Version: Main/Unreleased


TrainingCache Objects

class TrainingCache(abc.ABC)

Stores training results in a persistent cache.

Used to minimize re-retraining when the data / config didn't change in between training runs.


def cache_output(fingerprint_key: Text, output: Any, output_fingerprint: Text,
model_storage: ModelStorage) -> None

Adds the output to the cache.

If the output is of type Cacheable the output is persisted to disk in addition to its fingerprint.


  • fingerprint_key - The fingerprint key serves as key for the cache. Graph components can use their fingerprint key to lookup fingerprints of previous training runs.
  • output - The output. The output is only cached to disk if it's of type Cacheable.
  • output_fingerprint - The fingerprint of their output. This can be used to lookup potentially persisted outputs on disk.
  • model_storage - Required for caching Resource instances. E.g. Resources use that to copy data from the model storage to the cache.


def get_cached_output_fingerprint(fingerprint_key: Text) -> Optional[Text]

Retrieves fingerprint of output based on fingerprint key.


  • fingerprint_key - The fingerprint serves as key for the lookup of output fingerprints.


The fingerprint of a matching output or None in case no cache entry was found for the given fingerprint key.


def get_cached_result(output_fingerprint_key: Text, node_name: Text,
model_storage: ModelStorage) -> Optional[Cacheable]

Returns a potentially cached output result.


  • output_fingerprint_key - The fingerprint key of the output serves as lookup key for a potentially cached version of this output.
  • node_name - The name of the graph node which wants to use this cached result.
  • model_storage - The current model storage (e.g. used when restoring Resource objects so that they can fill the model storage with data).


None if no matching result was found or restored Cacheable.

Cacheable Objects

class Cacheable(Protocol)

Protocol for cacheable graph component outputs.

We only cache graph component outputs which are Cacheable.

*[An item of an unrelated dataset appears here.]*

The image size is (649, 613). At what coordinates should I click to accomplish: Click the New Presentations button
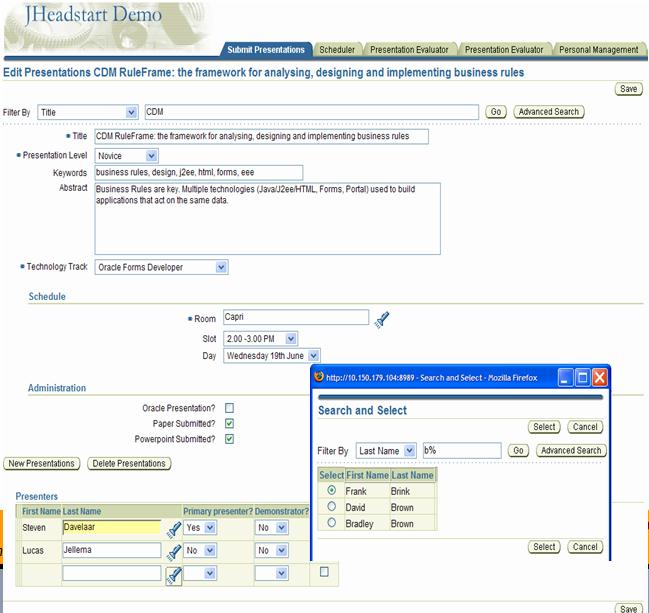pyautogui.click(x=42, y=464)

We only store the output fingerprint for everything else.


def to_cache(directory: Path, model_storage: ModelStorage) -> None

Persists Cacheable to disk.


  • directory - The directory where the Cacheable can persist itself to.
  • model_storage - The current model storage (e.g. used when caching Resource objects.


def from_cache(cls, node_name: Text, directory: Path,
model_storage: ModelStorage,
output_fingerprint: Text) -> Cacheable

Loads Cacheable from cache.


  • node_name - The name of the graph node which wants to use this cached result.
  • directory - Directory containing the persisted Cacheable.
  • model_storage - The current model storage (e.g. used when restoring Resource objects so that they can fill the model storage with data).
  • output_fingerprint - The fingerprint of the cached result (e.g. used when restoring Resource objects as the fingerprint can not be easily calculated from the object itself).


Instantiated Cacheable.

LocalTrainingCache Objects

class LocalTrainingCache(TrainingCache)

Caches training results on local disk (see parent class for full docstring).

CacheEntry Objects

class CacheEntry(Base)

Stores metadata about a single cache entry.


def __init__() -> None

Creates cache.

The Cache setting can be configured via environment variables.


def cache_output(fingerprint_key: Text, output: Any, output_fingerprint: Text,
model_storage: ModelStorage) -> None

Adds the output to the cache (see parent class for full docstring).


def get_cached_output_fingerprint(fingerprint_key: Text) -> Optional[Text]

Returns cached output fingerprint (see parent class for full docstring).


def get_cached_result(output_fingerprint_key: Text, node_name: Text,
model_storage: ModelStorage) -> Optional[Cacheable]

Returns a potentially cached output (see parent class for full docstring).